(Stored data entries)
***

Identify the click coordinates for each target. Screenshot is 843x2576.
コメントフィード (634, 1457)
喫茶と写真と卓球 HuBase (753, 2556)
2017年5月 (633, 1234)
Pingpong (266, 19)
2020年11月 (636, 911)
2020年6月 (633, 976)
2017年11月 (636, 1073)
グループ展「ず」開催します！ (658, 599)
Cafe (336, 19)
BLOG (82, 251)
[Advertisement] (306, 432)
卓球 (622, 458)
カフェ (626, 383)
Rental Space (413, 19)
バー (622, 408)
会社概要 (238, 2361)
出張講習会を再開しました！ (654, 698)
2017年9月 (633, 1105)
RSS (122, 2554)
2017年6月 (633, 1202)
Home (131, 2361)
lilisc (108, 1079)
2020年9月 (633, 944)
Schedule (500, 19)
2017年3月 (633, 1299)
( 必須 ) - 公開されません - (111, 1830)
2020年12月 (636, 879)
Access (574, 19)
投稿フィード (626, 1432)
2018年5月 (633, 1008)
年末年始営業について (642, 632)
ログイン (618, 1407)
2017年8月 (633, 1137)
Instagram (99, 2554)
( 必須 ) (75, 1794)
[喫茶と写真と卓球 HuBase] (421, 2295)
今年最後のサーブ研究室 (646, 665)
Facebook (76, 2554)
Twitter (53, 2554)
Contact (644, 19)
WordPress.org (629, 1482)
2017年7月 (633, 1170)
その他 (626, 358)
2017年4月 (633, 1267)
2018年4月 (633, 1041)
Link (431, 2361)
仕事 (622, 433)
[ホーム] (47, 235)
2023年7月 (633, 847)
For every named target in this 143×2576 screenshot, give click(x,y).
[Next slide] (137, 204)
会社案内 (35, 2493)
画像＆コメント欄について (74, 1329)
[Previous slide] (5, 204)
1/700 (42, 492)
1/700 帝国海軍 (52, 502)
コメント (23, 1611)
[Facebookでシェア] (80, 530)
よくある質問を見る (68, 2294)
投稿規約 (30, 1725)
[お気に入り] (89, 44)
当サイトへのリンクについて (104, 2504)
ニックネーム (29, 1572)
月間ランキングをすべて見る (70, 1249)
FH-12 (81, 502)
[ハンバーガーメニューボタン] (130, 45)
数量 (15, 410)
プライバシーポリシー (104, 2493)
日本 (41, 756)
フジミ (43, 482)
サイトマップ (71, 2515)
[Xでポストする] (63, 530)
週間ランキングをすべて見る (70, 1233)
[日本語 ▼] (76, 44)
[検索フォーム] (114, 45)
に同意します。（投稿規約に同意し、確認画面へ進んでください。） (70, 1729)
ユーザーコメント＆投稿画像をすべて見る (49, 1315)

***

What is needed -
Above are the entries. Copy exactly the part that opens with the line containing "2017年8月 (633, 1137)" and closes with the line containing "投稿規約 (30, 1725)", and no more.

Output of the exercise -
2017年8月 (633, 1137)
Instagram (99, 2554)
( 必須 ) (75, 1794)
[喫茶と写真と卓球 HuBase] (421, 2295)
今年最後のサーブ研究室 (646, 665)
Facebook (76, 2554)
Twitter (53, 2554)
Contact (644, 19)
WordPress.org (629, 1482)
2017年7月 (633, 1170)
その他 (626, 358)
2017年4月 (633, 1267)
2018年4月 (633, 1041)
Link (431, 2361)
仕事 (622, 433)
[ホーム] (47, 235)
2023年7月 (633, 847)
For every named target in this 143×2576 screenshot, give click(x,y).
[Next slide] (137, 204)
会社案内 (35, 2493)
画像＆コメント欄について (74, 1329)
[Previous slide] (5, 204)
1/700 (42, 492)
1/700 帝国海軍 (52, 502)
コメント (23, 1611)
[Facebookでシェア] (80, 530)
よくある質問を見る (68, 2294)
投稿規約 (30, 1725)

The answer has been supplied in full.